» **TO DO**:
Gather, from the listing beneath this task, every line holding the string "named".

———

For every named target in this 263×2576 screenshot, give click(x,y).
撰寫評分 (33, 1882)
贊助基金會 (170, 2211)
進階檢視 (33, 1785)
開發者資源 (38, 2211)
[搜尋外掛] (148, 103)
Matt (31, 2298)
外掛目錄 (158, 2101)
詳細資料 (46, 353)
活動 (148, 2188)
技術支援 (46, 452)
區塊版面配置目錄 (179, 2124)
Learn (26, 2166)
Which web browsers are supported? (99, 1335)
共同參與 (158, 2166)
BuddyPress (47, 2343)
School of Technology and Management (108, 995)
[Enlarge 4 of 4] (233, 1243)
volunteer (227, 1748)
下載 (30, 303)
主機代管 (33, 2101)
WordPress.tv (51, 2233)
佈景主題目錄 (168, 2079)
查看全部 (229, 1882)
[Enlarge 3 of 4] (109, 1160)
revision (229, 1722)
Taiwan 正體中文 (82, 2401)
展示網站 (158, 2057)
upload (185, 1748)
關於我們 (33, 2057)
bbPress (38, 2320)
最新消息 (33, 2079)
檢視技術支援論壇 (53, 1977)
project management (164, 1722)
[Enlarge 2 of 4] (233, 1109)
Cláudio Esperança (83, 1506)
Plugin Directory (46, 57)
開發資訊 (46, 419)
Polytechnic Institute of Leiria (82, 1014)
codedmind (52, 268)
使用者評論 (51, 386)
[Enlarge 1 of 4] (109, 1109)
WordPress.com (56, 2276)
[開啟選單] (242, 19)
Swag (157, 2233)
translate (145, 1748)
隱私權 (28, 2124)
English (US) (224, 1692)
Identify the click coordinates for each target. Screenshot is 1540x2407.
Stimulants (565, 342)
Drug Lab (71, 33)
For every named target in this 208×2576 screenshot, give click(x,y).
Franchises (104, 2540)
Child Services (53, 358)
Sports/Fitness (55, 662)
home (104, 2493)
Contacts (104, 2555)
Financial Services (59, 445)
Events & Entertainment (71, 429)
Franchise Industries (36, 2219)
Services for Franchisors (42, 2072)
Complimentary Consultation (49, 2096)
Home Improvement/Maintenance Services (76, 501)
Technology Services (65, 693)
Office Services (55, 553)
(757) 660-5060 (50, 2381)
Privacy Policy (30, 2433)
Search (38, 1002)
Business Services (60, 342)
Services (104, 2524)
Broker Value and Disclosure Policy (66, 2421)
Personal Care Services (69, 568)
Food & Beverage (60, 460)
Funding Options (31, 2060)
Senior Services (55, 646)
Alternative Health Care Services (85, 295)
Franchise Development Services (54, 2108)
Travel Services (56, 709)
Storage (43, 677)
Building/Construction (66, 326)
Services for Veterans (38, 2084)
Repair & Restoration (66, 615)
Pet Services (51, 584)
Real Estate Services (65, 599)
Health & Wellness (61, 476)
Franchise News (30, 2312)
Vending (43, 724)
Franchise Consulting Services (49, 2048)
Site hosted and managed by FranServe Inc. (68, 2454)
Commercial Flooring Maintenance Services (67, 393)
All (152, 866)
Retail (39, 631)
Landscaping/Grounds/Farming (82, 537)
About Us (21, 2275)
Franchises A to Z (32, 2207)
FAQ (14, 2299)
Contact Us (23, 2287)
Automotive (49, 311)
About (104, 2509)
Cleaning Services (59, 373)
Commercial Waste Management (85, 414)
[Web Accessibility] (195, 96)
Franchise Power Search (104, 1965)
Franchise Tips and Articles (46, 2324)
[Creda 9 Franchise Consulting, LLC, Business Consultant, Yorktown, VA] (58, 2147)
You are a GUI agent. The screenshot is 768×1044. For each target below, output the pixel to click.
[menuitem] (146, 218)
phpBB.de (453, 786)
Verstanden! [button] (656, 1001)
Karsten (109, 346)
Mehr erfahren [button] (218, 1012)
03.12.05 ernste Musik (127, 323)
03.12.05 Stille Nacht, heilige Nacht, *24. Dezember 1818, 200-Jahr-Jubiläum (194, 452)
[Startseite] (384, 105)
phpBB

———

» **RESULT BELOW**:
For every named target in this 263×2576 screenshot, give click(x,y).
For every named target in this 208×2576 screenshot, give click(x,y).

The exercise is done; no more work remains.